May 12, 2007

Aboriginal bones go home

Posted at 12:15 pm in Similar cases

Following a court injunction earlier this year to stop testing on them, the bones of thirteen Australian Aborigines are due to be returned by the Natural History Museum.

From:
Reuters

Australian Aboriginal bones in London to go home
Thu May 10, 2007 10:13PM EDT
By Rob Taylor

CANBERRA (Reuters) – The bones of 13 Australian Aborigines held for more than 100 years at a British museum will be sent home within days, ending a two-decade fight for their return, Australia’s government said on Friday. The bones were taken without permission in the 1880s in a case which has been called “Australia’s Elgin marbles”, a reference to the row between Britain and Greece over Parthenon sculptures held in the British Museum in London.

“Aboriginal remains held in London will be repatriated to Tasmania within days following successful mediation,” Australia’s Attorney-General Philip Ruddock said.

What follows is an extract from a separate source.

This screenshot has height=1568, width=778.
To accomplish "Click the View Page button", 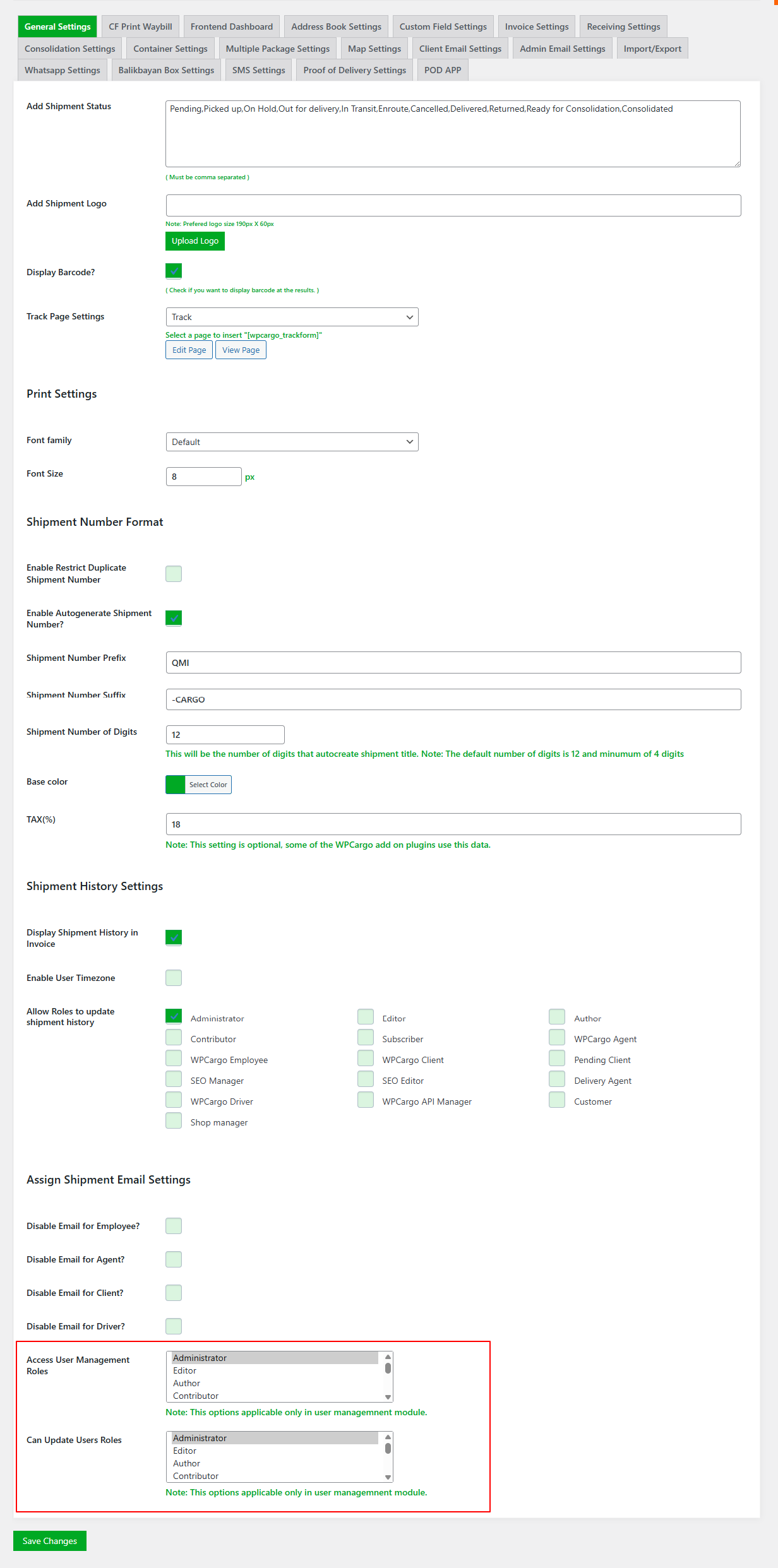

Aboriginal elders in February won a court injunction stopping a planned series of DNA and imaging tests on the remains by Britain’s Natural History Museum, which holds the remains.

Four sets of Aboriginal remains were sent back to Australia last month.

Colonial era scientists were fascinated by Australia’s Aborigines, who may have lived on the continent for 60,000 years before British settlement in 1788, and stole or seized skulls and skeletons from graves, many of them from Tasmania state.

Tasmanian elders have been fighting to have them returned since the 1980s. Australia’s government backed those demands in 2003 after a British report recommended legal changes to enable museums to hand back body parts collected centuries ago.

Legal efforts led to a mediation process headed by Australian rights judge Sir Laurence Street and the former Lord Chief Justice of England and Wales, Lord Woolf.

In 2003 British museums and institutions held around 5,000 aboriginal remains, while thousands more were held across Europe and the United States, according to an Australian lobby group, the Foundation for Aboriginal and Island Research Action.

Only a small number of those remains have been returned.

Aboriginal negotiator Caroline Spotswood said she expected the Tasmanian bones to be handed over to Australia’s diplomatic mission in London on Friday.

“We hope to fly out of the United Kingdom on Saturday with our ancestors in our possession,” she told Australian media.

Aborigines now wanted the return of other remains and ancestral belongings held in Scotland, as well as Oxford and Cambridge universities, Spotswood said.

Australia’s 460,000 Aborigines and Torres Strait Islanders represent about 2.3 percent of the 20 million population but make up the most disadvantaged group in Australia.